Mean·ing·ful – Adjective: Having a serious, important, or useful quality.
In 2005, I was working at CBS designing prime time show websites. The job paid well, the people were great, and the work was highly visible. Then one day I had a thought that marked the beginning of the end of my time there. The thought was this: the better I do my job, the more people watch television. Once made explicit, this fact gnawed at me every day, slowly eating away at my will to stay. As a designer, as someone who wanted to affect people in a positive way, getting people to watch TV was not going to cut it. A few months later, I was gone.
Since then I’ve endeavored to find work that is more meaningful, work that touches people’s lives in a bigger way. The best part? I am not alone. I’m lucky enough to interact with many designers through the Designer Fund, to interview designers and design educators for the Designer Founders Book, and to work with an amazing design team at Facebook. Across this broad spectrum of designers and educators I see the mindset is spreading. Designers are relentlessly looking for more meaning and impact in their work and are increasingly unsatisfied when it’s not there.
We are no longer content with work that never ships, with work that has a marginal affect on people’s lives, and with a company’s inability to put mission above all else. With access to better tools and growing resources, today’s designers see a world with problems that are within our power to solve. Failing to address these global issues is, quite simply, not meeting expectations.

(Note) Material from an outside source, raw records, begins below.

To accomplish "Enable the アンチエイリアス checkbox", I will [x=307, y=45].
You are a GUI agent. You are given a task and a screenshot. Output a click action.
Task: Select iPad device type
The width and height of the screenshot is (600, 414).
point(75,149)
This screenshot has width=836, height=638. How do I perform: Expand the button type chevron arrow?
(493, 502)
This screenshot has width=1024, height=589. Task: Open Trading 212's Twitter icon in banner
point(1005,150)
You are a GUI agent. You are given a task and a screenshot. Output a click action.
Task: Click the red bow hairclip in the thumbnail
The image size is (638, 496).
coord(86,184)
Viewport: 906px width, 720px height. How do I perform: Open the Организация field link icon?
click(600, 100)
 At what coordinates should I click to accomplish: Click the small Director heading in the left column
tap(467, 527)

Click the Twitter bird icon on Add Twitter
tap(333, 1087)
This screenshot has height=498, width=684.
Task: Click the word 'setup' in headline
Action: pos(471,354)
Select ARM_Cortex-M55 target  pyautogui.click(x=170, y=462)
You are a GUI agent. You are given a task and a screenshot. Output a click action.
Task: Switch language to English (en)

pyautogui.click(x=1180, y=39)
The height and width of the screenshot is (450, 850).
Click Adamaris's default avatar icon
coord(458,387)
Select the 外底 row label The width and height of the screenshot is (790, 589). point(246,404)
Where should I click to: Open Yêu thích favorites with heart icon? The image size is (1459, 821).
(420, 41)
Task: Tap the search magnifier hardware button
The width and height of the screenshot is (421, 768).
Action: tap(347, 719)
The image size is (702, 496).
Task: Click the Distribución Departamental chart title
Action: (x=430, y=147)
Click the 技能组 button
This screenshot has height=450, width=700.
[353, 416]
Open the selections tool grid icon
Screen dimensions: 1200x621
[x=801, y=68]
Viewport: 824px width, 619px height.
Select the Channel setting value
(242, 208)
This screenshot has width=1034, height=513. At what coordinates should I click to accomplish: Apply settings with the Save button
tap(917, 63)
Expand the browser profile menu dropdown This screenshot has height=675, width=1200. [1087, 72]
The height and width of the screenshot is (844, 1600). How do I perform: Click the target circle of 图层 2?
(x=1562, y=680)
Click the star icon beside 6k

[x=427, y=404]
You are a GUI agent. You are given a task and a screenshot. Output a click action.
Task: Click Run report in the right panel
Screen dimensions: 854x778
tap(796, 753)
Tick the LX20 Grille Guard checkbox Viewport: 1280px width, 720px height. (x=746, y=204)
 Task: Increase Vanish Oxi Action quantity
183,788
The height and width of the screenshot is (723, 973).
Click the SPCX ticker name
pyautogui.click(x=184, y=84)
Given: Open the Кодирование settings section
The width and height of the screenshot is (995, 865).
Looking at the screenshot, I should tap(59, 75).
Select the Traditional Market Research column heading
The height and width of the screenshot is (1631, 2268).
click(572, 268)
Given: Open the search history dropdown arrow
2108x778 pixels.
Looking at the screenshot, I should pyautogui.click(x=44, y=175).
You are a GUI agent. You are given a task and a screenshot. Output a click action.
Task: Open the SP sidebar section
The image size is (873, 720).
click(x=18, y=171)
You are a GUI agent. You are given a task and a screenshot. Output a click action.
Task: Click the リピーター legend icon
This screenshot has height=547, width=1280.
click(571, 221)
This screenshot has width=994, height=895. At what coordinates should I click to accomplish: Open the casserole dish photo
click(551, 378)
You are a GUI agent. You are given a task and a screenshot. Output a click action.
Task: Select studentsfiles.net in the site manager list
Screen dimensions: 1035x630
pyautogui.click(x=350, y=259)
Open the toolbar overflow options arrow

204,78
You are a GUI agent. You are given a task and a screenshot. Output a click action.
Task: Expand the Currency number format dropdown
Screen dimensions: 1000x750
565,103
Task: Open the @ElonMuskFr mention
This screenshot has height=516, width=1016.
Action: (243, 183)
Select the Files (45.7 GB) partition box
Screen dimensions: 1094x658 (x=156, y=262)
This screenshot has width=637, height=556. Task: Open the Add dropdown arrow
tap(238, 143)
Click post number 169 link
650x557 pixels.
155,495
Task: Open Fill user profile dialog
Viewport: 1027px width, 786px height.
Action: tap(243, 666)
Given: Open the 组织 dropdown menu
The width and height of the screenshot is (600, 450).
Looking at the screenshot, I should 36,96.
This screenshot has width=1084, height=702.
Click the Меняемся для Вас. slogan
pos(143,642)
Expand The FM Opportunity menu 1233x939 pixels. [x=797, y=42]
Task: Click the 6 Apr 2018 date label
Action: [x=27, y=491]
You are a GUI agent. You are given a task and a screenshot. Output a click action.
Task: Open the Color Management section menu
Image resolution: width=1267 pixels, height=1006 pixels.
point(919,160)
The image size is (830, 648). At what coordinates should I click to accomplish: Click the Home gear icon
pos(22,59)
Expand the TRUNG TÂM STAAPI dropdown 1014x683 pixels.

Over the next few months we’ll be diving deeper into what constitutes meaningful impact. We’ll also be highlighting stories from the Designer Founders Book of people we believe are part of this movement. If you have stories of startups who are creating positive social impact you think we should highlight, let us know. We’d love to collect 50 examples the design and tech community can learn from over the next couple months. If you believe you’re ready to start something that takes on these challenges, be part of our next class of investments. The past twenty years have raised the expectations of what designers can do. As a community, it’s time we hold ourselves accountable.